When blood test results released last week indicated that Satcher and the man who killed Borghesani share a blood type found in only seven out of 100 people, Arlington prosecutors announced that they finally had a suspect in a murder case that had produced few leads.

On Friday, further tests at the Northern Virginia Forensic Laboratory revealed that comparisons between Satcher's hair and body hairs found at the scene of the Borghesani slaying appear to rule him out as her assailant.

Satcher, 22, a Washington man, was charged on Aug. 18 with attacking two women on an Arlington recreation trail after police found him following a third woman with a knife concealed in his shirt, police said.

Similarities between the two recent assaults and the fatal attack five months ago led police to investigate Satcher in the Borghesani case as well.

The best that blood or hair sample testing can do, experts agree, is to allow an investigator to rule out an individual as a suspect.

"Just as you wouldn't convict based on the 7 percent, you wouldn't say that the hair evidence will acquit him," said James Starrs, professor of forensic science and law at George Washington University.

"Hair and blood cannot be specifically identified with an individual like a person to a fingerprint or a bullet to a gun," said Charles Killian, regional director of the Northern Virginia Forensic Laboratory in Fairfax.

Hair samples can determine a suspect's race and hair texture, Killian said. And scientists can compare a suspect's blood type, as well as the pattern of proteins, enzymes and other markers, to samples taken from a crime scene.

Only fingerprinting and DNA testing can provide evidence that can be used to pinpoint a suspect, experts say.

DNA, or deoxyribonucleic acid, is the basic genetic material found in cells of every living organism. Scientists believe that every individual, with the exception of identical twins, has a unique DNA fingerprint.

Investigators say that by analyzing microscopic patterns in the DNA of bodily fluids or tissue left at a crime scene, they can determine conclusively whether an individual was there. Frequently the evidence is considered so strong that it convicts or exonerates a suspect all by itself.

DNA testing has won wide approval in Virginia, which was the first state to use it. Beginning last month, convicted felons throughout the state were required to submit to blood testing for a statewide DNA data bank.

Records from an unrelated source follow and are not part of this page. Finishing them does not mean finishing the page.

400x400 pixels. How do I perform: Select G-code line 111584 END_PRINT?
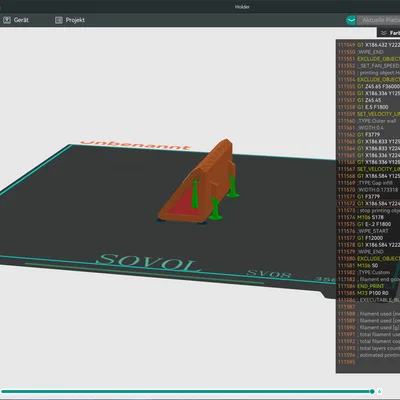(x=368, y=286)
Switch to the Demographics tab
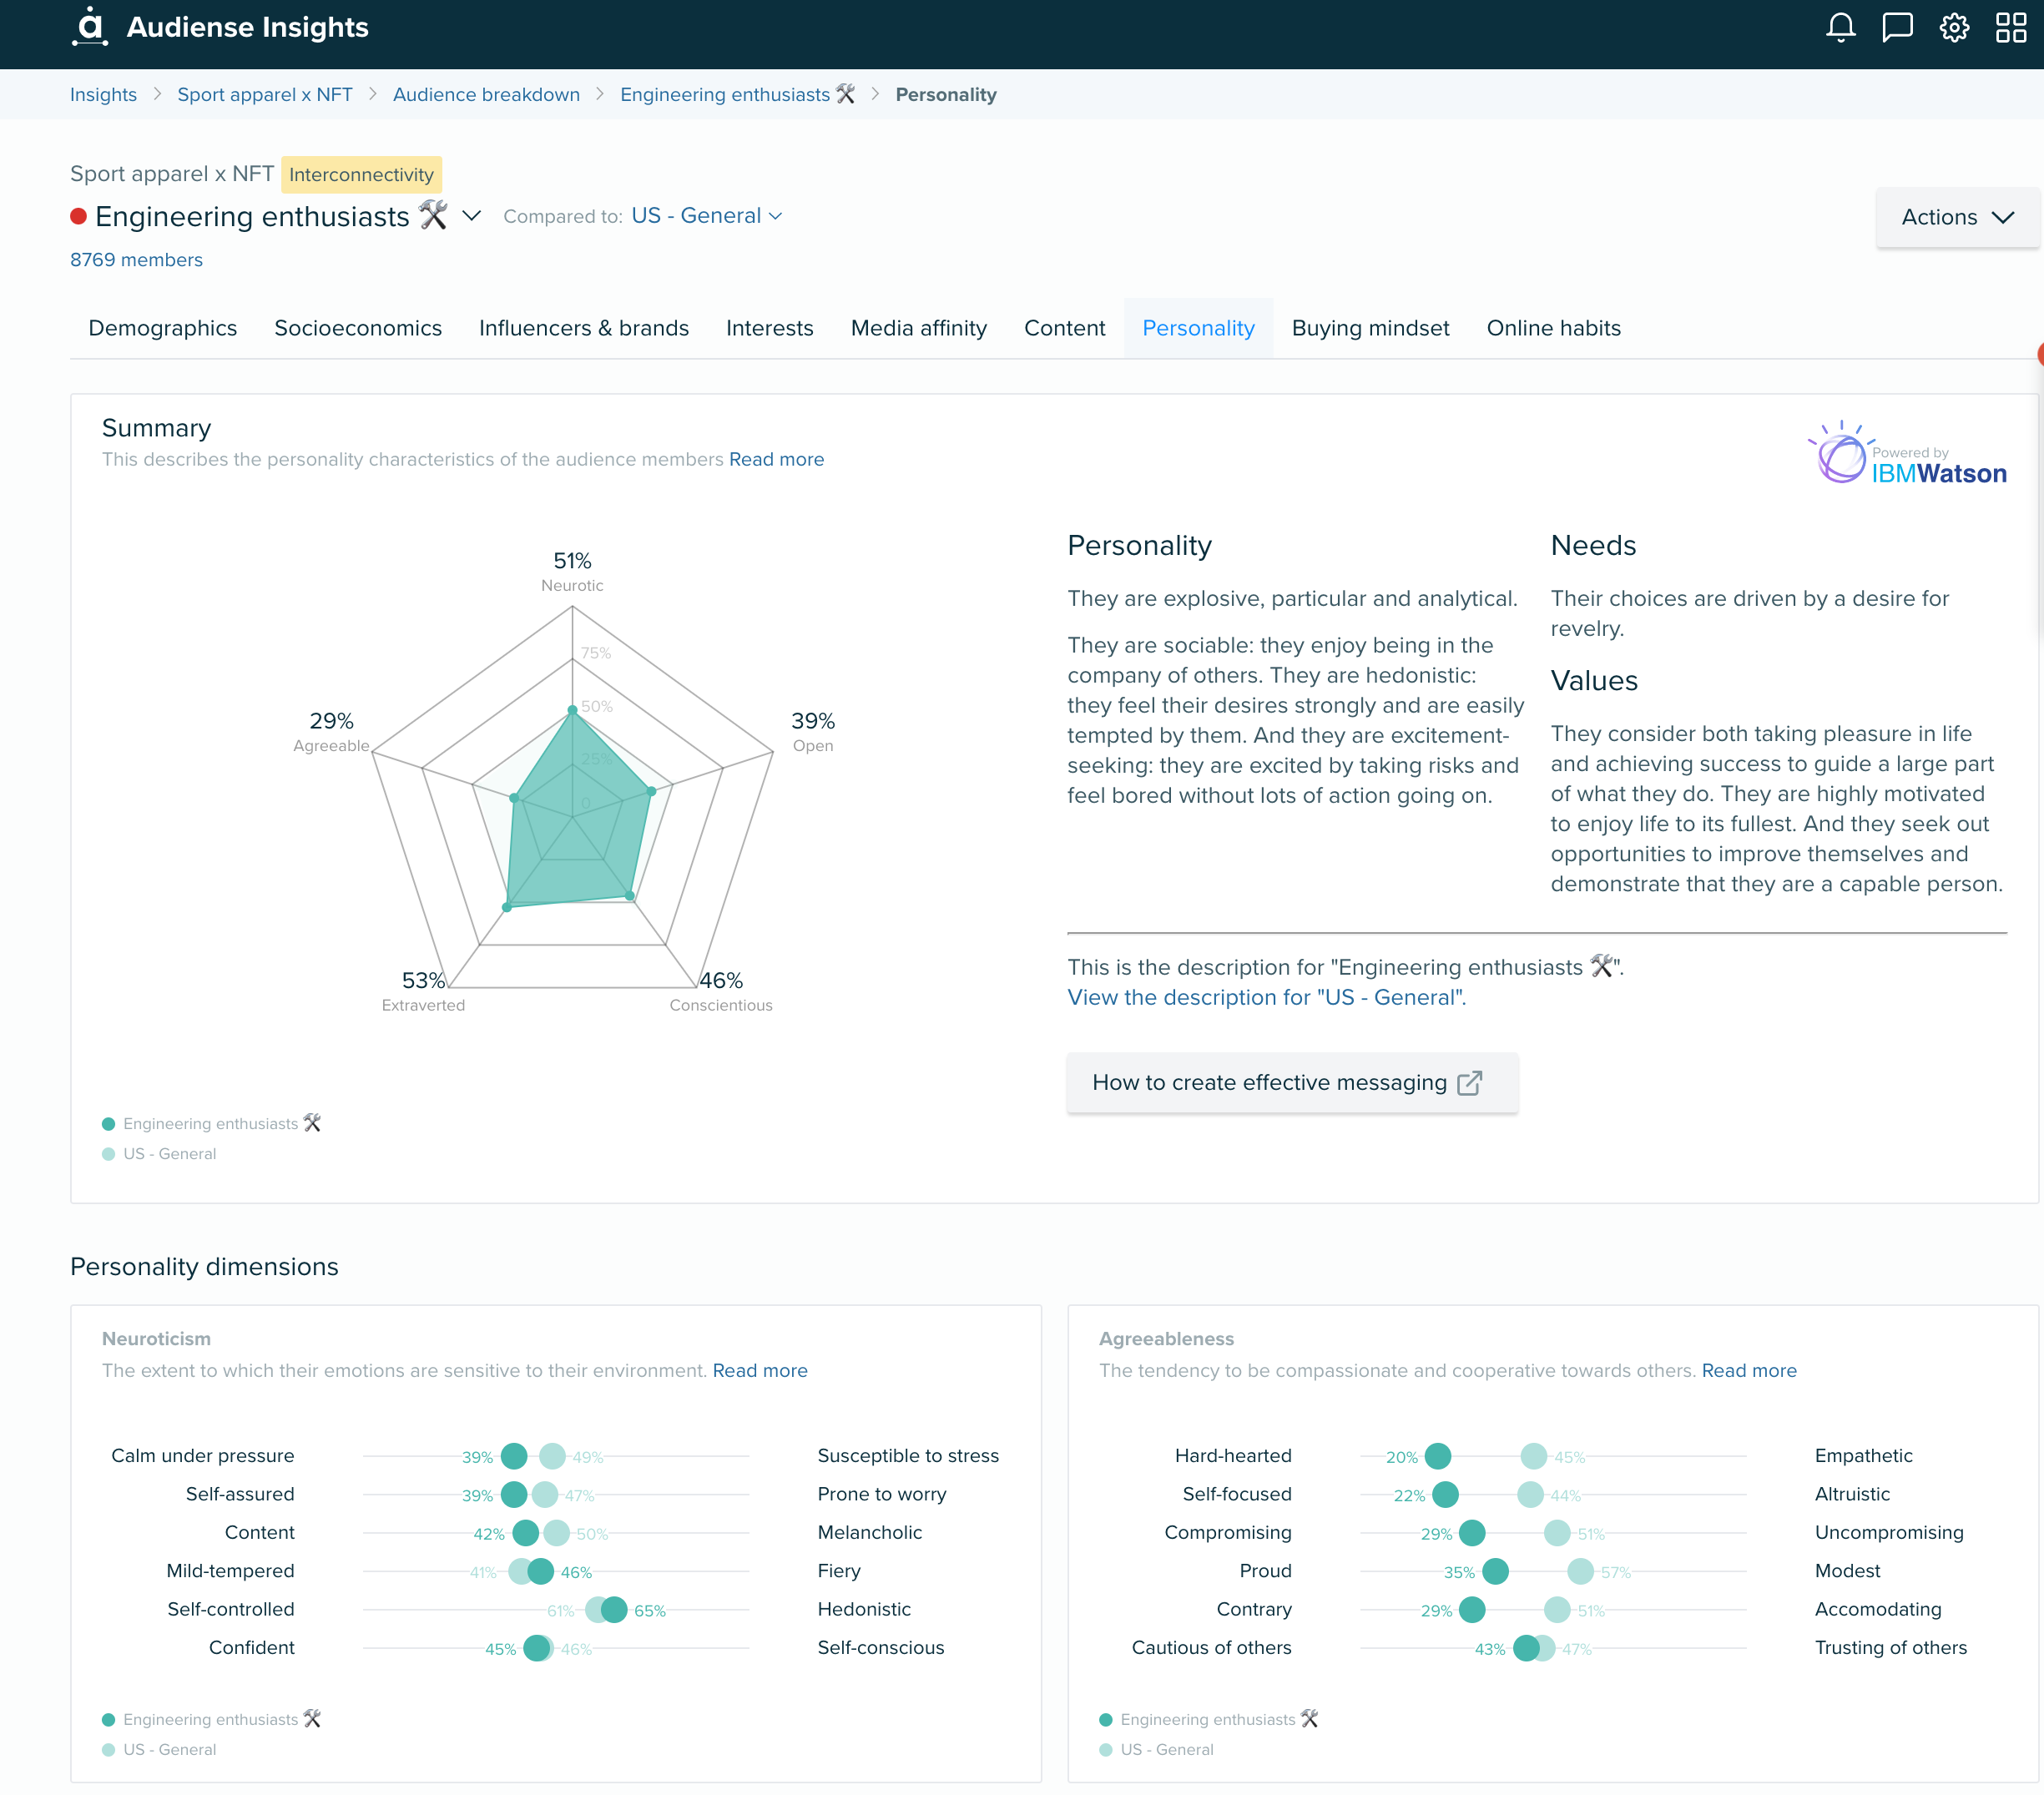The image size is (2044, 1795). (163, 328)
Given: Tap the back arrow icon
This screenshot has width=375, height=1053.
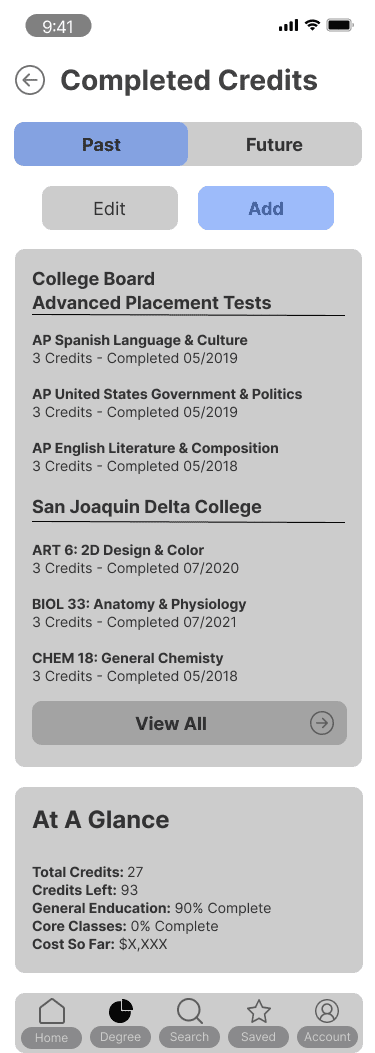Looking at the screenshot, I should pos(30,81).
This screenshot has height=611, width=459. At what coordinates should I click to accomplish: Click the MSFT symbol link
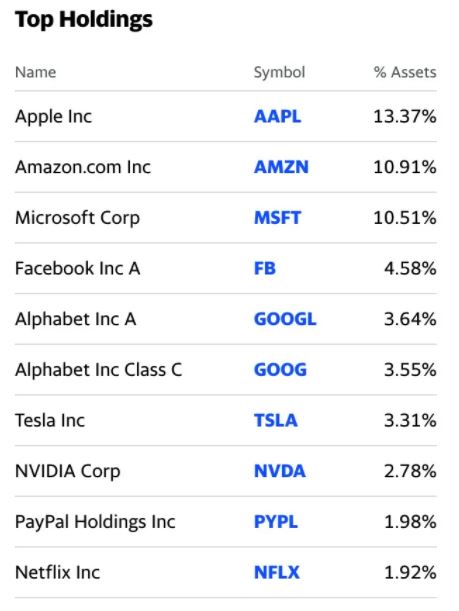point(277,218)
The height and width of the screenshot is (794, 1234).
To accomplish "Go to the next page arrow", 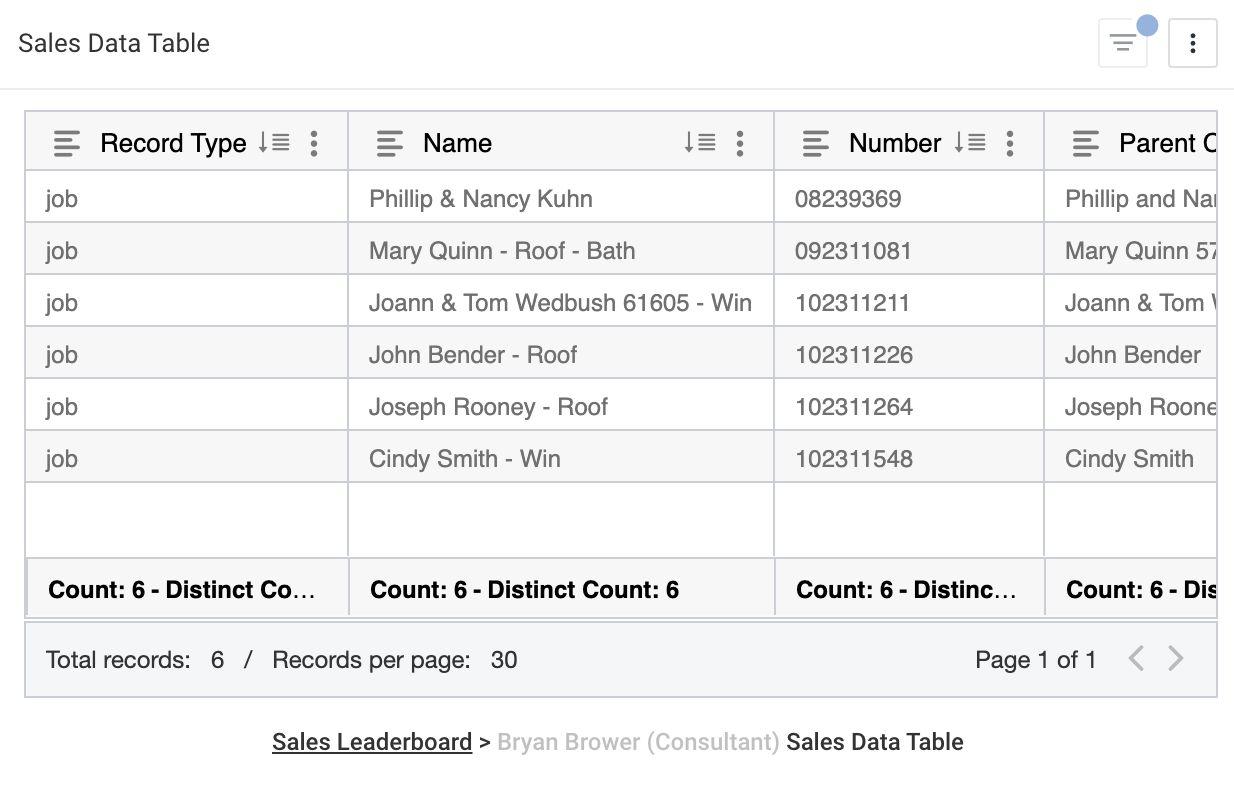I will click(x=1176, y=658).
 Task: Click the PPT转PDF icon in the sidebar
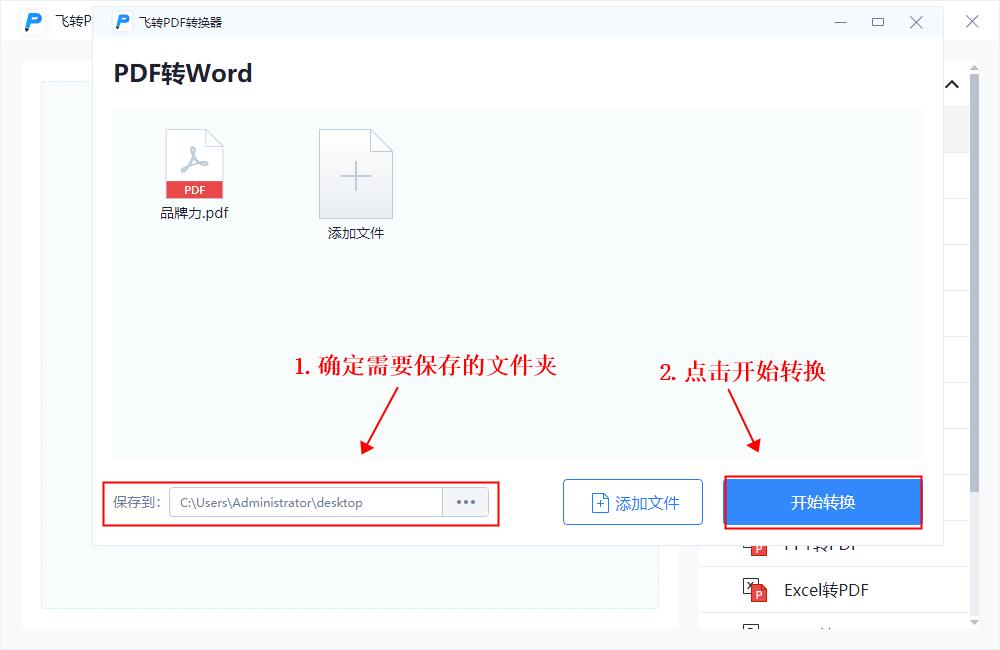[x=755, y=545]
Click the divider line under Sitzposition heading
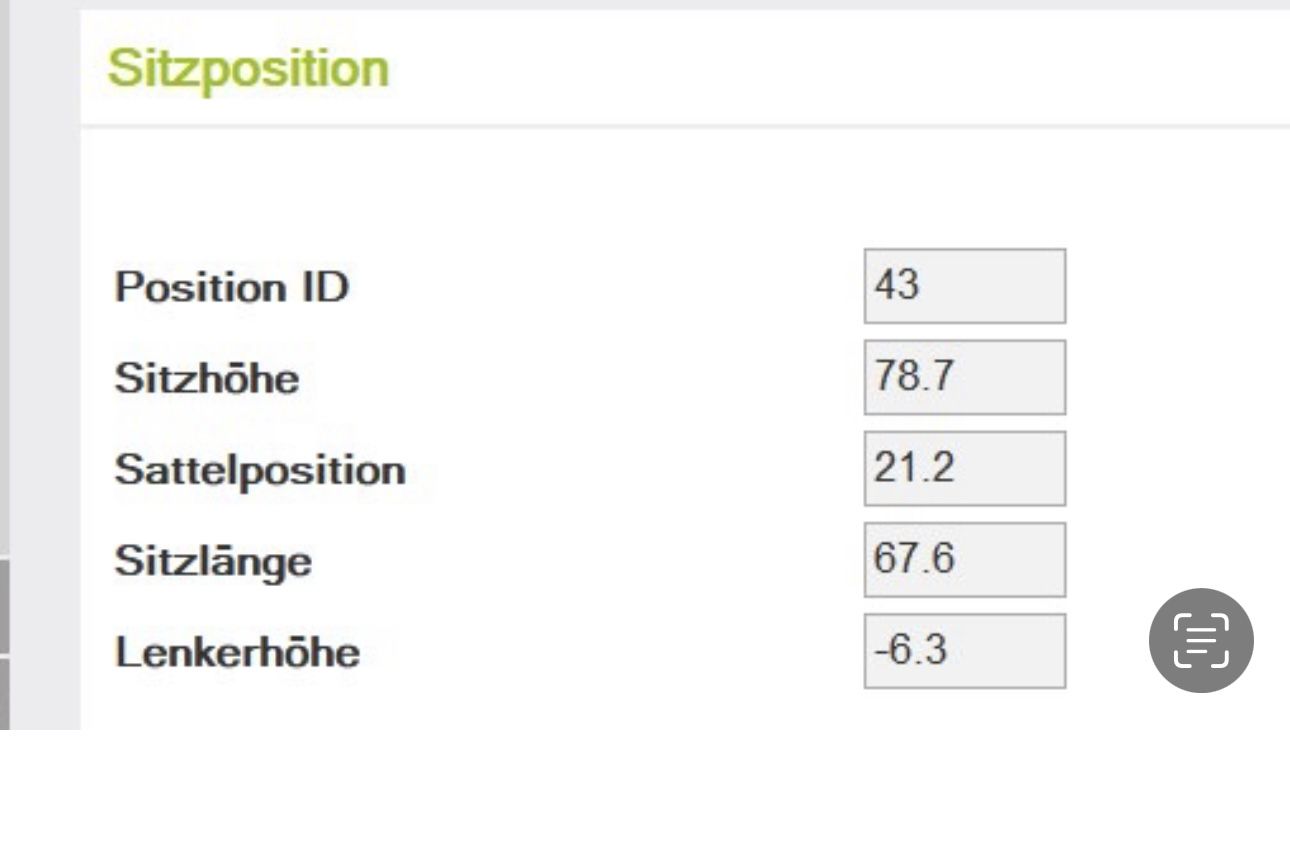Screen dimensions: 1290x867 (x=685, y=126)
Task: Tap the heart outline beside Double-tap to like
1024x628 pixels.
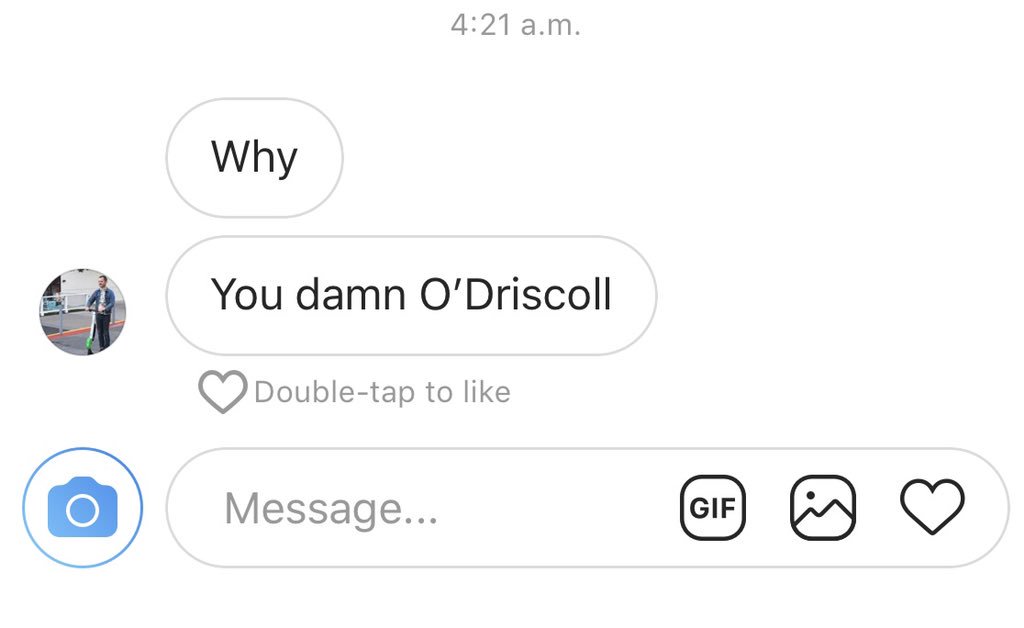Action: click(223, 392)
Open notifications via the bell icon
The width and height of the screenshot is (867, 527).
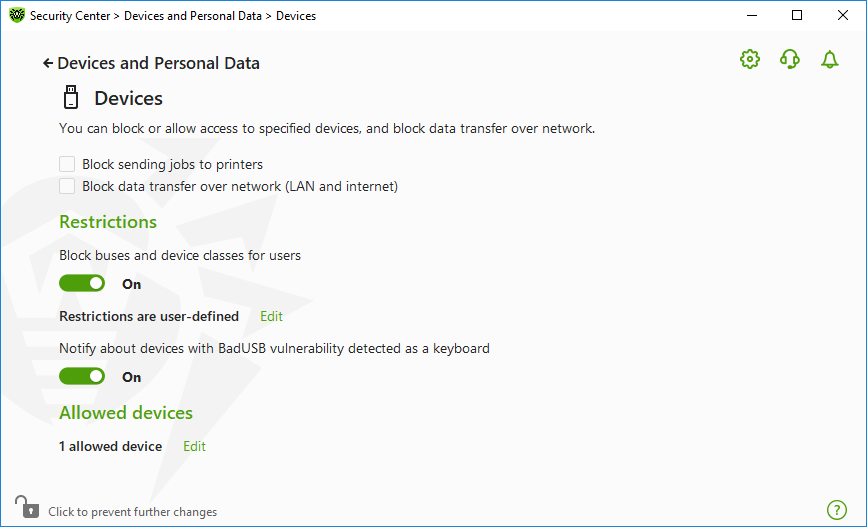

The naming of a suspect in the Borghesani case has reopened old wounds for the young woman's family and friends.

"None of us wants to relive this," said Dana Carver, a close friend and former classmate from Tufts University, where Borghesani graduated in June 1989 and where a scholarship has been set up in her name.

"Friends of the family and friends of Ann's have given about $35,000," said Kathy Reid, of the university development office. "They've gathered around to do something that will honor her memory."